The old anecdote about "ghoti" (gh as in enough, o as in women and ti as in station) as an alternative spelling of "fish" is often told to illustrate the absurdity of English sound-symbol correspondence.

George Bernard Shaw left a hefty chunk in his will to the person who developed a more phonetic spelling system and managed to get it adopted throughout the English-speaking world. There is, however, no mechanism in the English-speaking world for spelling reform. The French have the Académie Française as their arbiter, while the German-speaking countries of Europe meet occasionally to make changes to their already phonetically spelled language. We don't have such institutions and we would probably be unwise to "go it alone" without the cooperation of our transatlantic cousins.
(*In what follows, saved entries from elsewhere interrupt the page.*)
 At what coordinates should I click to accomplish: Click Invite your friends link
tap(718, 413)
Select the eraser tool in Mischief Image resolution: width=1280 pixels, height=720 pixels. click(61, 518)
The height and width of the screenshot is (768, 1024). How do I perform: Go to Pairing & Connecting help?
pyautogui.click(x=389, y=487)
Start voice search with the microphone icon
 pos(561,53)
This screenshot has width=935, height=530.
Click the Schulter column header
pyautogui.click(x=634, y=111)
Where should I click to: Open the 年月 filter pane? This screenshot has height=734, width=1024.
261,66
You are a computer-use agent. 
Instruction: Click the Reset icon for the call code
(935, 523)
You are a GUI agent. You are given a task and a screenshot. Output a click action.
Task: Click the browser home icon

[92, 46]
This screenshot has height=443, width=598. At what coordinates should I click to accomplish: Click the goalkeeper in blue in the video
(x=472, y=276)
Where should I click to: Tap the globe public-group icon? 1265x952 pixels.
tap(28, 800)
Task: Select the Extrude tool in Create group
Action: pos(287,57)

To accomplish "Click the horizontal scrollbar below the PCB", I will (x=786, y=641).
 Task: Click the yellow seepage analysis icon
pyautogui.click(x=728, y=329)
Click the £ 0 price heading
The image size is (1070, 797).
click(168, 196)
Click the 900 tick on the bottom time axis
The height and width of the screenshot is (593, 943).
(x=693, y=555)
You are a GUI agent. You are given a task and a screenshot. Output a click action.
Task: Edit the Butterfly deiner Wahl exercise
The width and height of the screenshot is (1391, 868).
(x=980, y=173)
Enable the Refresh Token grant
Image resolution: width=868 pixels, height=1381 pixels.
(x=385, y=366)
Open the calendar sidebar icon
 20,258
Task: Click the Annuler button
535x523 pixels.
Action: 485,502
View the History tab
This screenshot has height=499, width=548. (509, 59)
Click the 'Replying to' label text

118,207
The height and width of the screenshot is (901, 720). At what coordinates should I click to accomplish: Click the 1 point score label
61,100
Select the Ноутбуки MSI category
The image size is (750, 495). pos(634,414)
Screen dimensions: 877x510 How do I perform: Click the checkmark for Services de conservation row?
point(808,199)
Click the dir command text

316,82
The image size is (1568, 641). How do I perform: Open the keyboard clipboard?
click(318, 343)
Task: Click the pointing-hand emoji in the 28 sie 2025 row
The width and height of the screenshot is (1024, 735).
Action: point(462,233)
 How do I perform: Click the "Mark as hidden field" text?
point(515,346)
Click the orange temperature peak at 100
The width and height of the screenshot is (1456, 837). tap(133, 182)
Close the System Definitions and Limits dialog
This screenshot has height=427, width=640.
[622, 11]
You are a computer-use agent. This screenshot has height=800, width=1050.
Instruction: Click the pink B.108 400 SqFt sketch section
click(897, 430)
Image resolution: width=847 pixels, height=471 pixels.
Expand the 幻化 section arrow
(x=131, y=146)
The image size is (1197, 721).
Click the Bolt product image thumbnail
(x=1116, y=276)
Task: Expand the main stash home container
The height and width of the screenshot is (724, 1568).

I agree that it's unfair to penalise children overmuch for misspellings. It's been argued that English spelling actually generates dyslexia because of its illogicalities. My brother tells me that his fellow doctoral students often had to have their spelling corrected by their tutor, so there's no straight correlation between general intelligence and the ability to spell correctly. So does spelling matter? Well, yes it does if we're happy to let our students send off misspelled job application letters to their future employers, who bin them because they regard accurate spelling as an indispensable literacy skill. And what about the ability to search the Web for information? GIGO - garbage in/garbage out is a good description of what happens when we misspell keywords in a search engine.